Tra i segnali principali citati dagli analisti delle big di Wall Street figurano la rottura del rapporto duraturo tra azioni, bond e materie prime, e il fatto che gli investitori ignorino i dati e i fondamentali in termini di valutazioni dei titoli finanziari. Significa che i mercati azionari e obbligazionari rischiano di subire un calo pesante.

“L’azionario è sempre meno legato al Forex, il Forex è sempre meno legato ai tassi e tutti i mercati sono meno sensibili all’andamento dei prezzi del petrolio”. Questa mancanza di correlazione è un segnale allarmante secondo Andrew Sheets, il chief cross-asset strategist di Morgan Stanley.

In una nota l’analista cita il modello della banca sui rapporti sopra citati. L’indice evidenzia come sono passati quasi dieci anni dall’ultima volta che gli asset del mondo erano così poco correlati tra loro. Questo anche dopo che in agosto l’azionario Usa ha perso terreno (indice S&P 500 in calo di circa il 2% dai massimi assoluti) a braccetto con il mercato del credito ad alto rendimento.

A innescare le vendite questo mese sono state le difficoltà politiche incontrate dall’amministrazione Trump nel gestire le violenze razziali consumatesi in Virginia e la crisi diplomatica con la Corea del Nord, che continua a rappresentare una seria minaccia nucleare per gli Stati Uniti.

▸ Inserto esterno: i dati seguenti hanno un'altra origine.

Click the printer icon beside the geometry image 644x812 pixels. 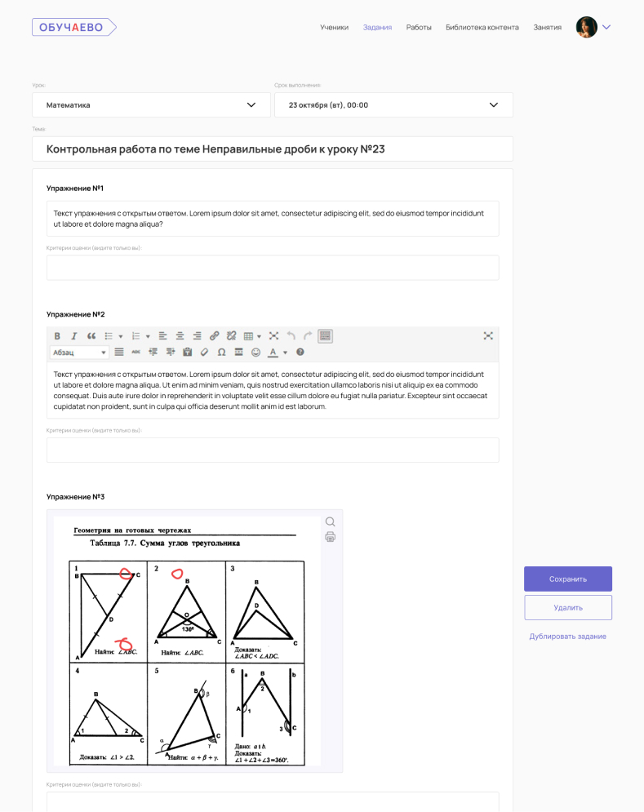pos(330,537)
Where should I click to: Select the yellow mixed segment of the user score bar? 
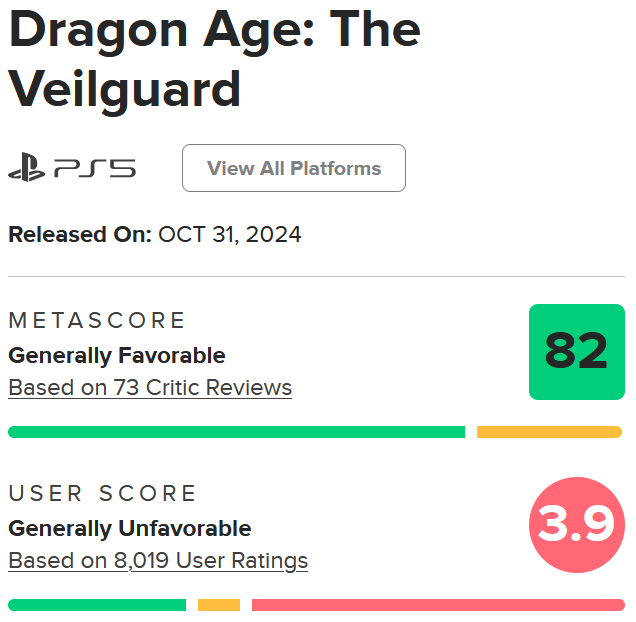coord(219,605)
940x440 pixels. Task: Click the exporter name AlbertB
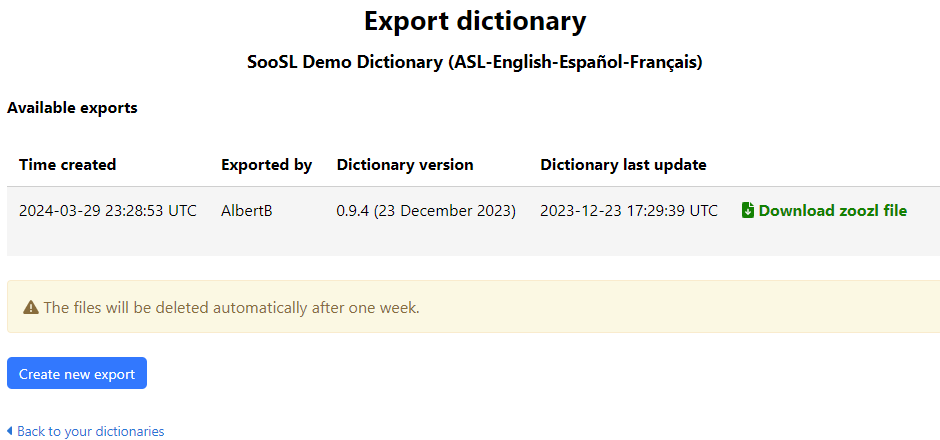246,211
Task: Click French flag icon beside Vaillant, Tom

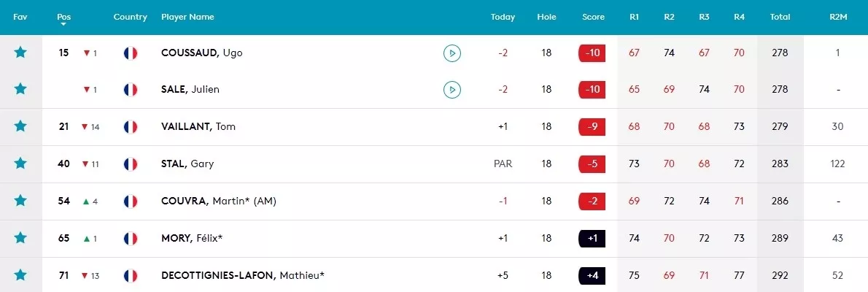Action: coord(131,127)
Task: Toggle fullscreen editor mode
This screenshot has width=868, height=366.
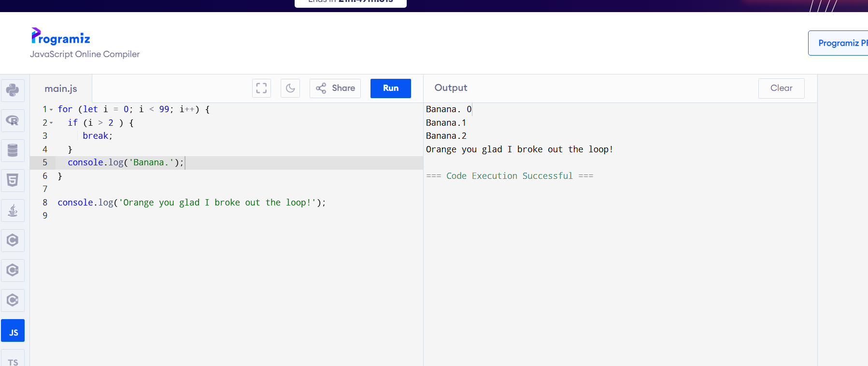Action: pos(261,88)
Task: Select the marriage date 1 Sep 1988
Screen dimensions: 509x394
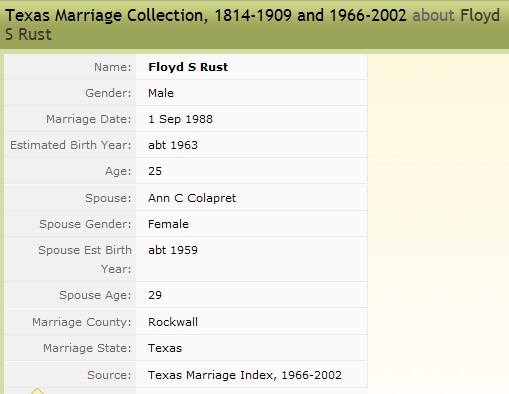Action: (180, 119)
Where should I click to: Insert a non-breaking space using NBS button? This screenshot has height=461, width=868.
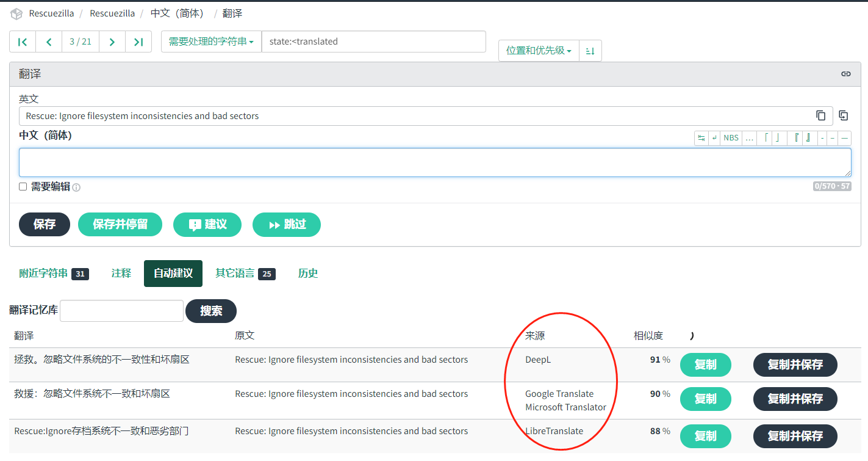[x=731, y=137]
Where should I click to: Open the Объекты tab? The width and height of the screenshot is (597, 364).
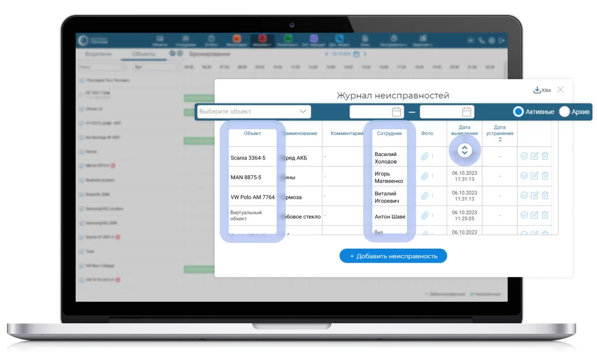143,54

Mercati, trader cercano scuse per rimanere rialzisti

Come avvenuto prima della grande crisi finanziaria del 2007 gli investitori valutano gli asset dei mercati in base ai rischi legati a un settore specifico, sottovalutando i fattori generici esterni, come i dati manifatturieri e le valutazioni di mercato.

È come se i trader cerchino delle scuse per rimanere rialzisti: è in fatti in questi casi che i rappori tradizionali tra le classi di asset tendono a saltare.

“I rapporti macro e micro confermano l’idea che siamo nella fase finale del ciclo e non è un caso che l’ultima volta che abbiamo avuto valori così bassi eravamo nel periodo 2005-07”, scrive Sheets nella nota in cui l’analista consiglia di aumentare l’esposizione alla Borsa Usa, riducendo invece quella nei bond societari, dove i settori di consumi ed energia la fanno da padrone.

L’appetito per il rischio viene aiutato inoltre dalla bassa volatilità in azioni, bond e valutario, sempre secondo Morgan Stanley. Nonostante le turbolenze delle ultime due settimane abbia ravvivato l’indice cosiddetto della paura, il CBOE resta ben impostato per registrare il terzo calo annuale consecutivo.

Anche gli analisti di Citigroup e HSBC sono d’accordo con la tesi di Sheets, mentre lo strategist di Bank of America Merrill Lynch Savita Subramanian pone l’accento su un altro punto interessante: gli investitori stanno prestando poca attenzione agli utili aziendali. È un altro indice del fatto che il motore globale dei mercati finirà presto la benzina.

Per la prima volta dalla metà degli Anni 2000, le società che hanno fatto meglio delle stime degli analisti in fatto di utili e fatturato in 11 settori diversi non sono state premiate particolarmente dai mercati, secondo i calcoli della banca. Il tutto mentre i prezzi dei titoli quotati alla Borsa Usa non sono stati così alti dal 1929 e il 2000.